La Feria, s'appelle en vrai "la Feria de Abril", donc déjà, ça commence mal, puisqu'elle était cette année célébrée en mai. Comment cela se fait-il ?, me direz vous... Cela se fait qu'elle est toujours célébrée deux semaines après la Semaine Sainte, donc si le christ a ressuscité un peu plus tard cette année, la Féria commence un peu plus tard. Elle dure une semaine, en réalité, 6 jours, du lundi minuit -enfin, du mardi quoi, du coup- au dimanche minuit. Elle trouve ses origines dans les ventes de bétail du XVIIe siècle, et est devenue une réelle institution au XIXe siècle. C'est paradoxal, c'est une sorte de grand foutoir, mais très codifié (s'il vous plait, n'allez pas leur répéter que j'ai qualifié ça de "foutoir", mais c'est un compliment en réalité!!). Contrairement à ce qu'on pourrait penser, elle n'a pas lieu dans tout Séville, mais dans un quartier très précis, le barrio de Los Remedios (à l'autre bout de chez moi, ÉVIDEMMENT!!). Il se trouve de l'autre côté du Guadalquivir, pendant une semaine, les ponts enjambant le fleuve deviennent donc des passerelles remplies de femmes en traje de flamenca (la robe, quoi), et de calèches. Car oui, on ne va pas à la Féria habillé n'importe comment. Les femmes portent donc ce fameux traje, robe impressionnante à volants, ajoutent une fleur dans leur cheveux et complètent leur tenue d'immense boucles d'oreille. Elles peuvent très bien s'y rendre sans tout cet attirail, mais dans ce cas, tenue correcte exigée! Perso, j'avais décidé de jouer le jeu, et j'avais acheté une robe -d'occasion parce que c'est trèèèès cher-, une rose, tout, tout, tout! Comme ça n'est tout de même pas ce qu'on a fait de plus pratique, je l'ai délaissé plus tard et je me suis contentée d'une jolie robe et d'une fleur dans les cheveux. Les hommes sont particulièrement élégants, ils portent, dans de rares cas, l'habit traditionnel, ou bien un costume.

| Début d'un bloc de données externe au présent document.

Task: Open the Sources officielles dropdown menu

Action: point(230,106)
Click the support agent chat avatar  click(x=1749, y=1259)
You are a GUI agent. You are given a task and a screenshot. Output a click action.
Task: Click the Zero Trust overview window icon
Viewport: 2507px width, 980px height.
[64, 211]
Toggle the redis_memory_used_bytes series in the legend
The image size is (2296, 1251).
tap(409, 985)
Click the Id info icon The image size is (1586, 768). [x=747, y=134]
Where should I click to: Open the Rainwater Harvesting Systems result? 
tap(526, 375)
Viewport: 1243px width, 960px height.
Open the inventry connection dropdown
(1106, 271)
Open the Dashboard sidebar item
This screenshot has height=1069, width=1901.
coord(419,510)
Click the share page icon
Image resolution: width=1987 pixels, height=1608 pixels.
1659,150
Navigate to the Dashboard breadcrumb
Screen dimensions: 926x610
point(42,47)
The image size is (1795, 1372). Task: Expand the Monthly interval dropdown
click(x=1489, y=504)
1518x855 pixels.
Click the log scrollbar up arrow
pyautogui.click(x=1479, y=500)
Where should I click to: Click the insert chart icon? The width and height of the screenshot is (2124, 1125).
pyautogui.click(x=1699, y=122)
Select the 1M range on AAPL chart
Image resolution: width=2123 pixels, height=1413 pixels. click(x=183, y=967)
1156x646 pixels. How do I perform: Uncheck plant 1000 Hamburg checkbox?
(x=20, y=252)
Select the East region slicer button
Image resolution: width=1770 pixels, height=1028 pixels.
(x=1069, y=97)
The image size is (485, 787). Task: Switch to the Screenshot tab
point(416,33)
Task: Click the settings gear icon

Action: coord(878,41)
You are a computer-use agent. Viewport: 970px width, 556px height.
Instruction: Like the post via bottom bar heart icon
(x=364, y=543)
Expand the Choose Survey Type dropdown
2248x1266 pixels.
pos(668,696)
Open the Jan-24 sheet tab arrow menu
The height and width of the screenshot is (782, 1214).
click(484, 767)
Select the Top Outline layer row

La Feria commence donc le lundi soir. On retrouve ses amis pour un diner composé de pescaito (entendez par-là "pescadito" mais avec l'accent andalou, il s'agit de poissons frits). Les propriétaires de casetas (on y revient, restez attentifs!) dinent à l'intérieur de la Féria, les autres peuvent se retrouver chez eux, ou dans des bars à tapas. Après le diner, tout Séville, grosso modo, prend la direction de la grande porte d'entrée de la Féria, afin d'assister à l'alumbrao (encore une fois, en vrai, on dit "alumbraDo"), à savoir l'éclairage de la porte, effectué par le maire himself. Il a lieu à minuit PILE POIL (il n'y a donc pas que pour la corrida que les espagnols sont toujours à l'heure!).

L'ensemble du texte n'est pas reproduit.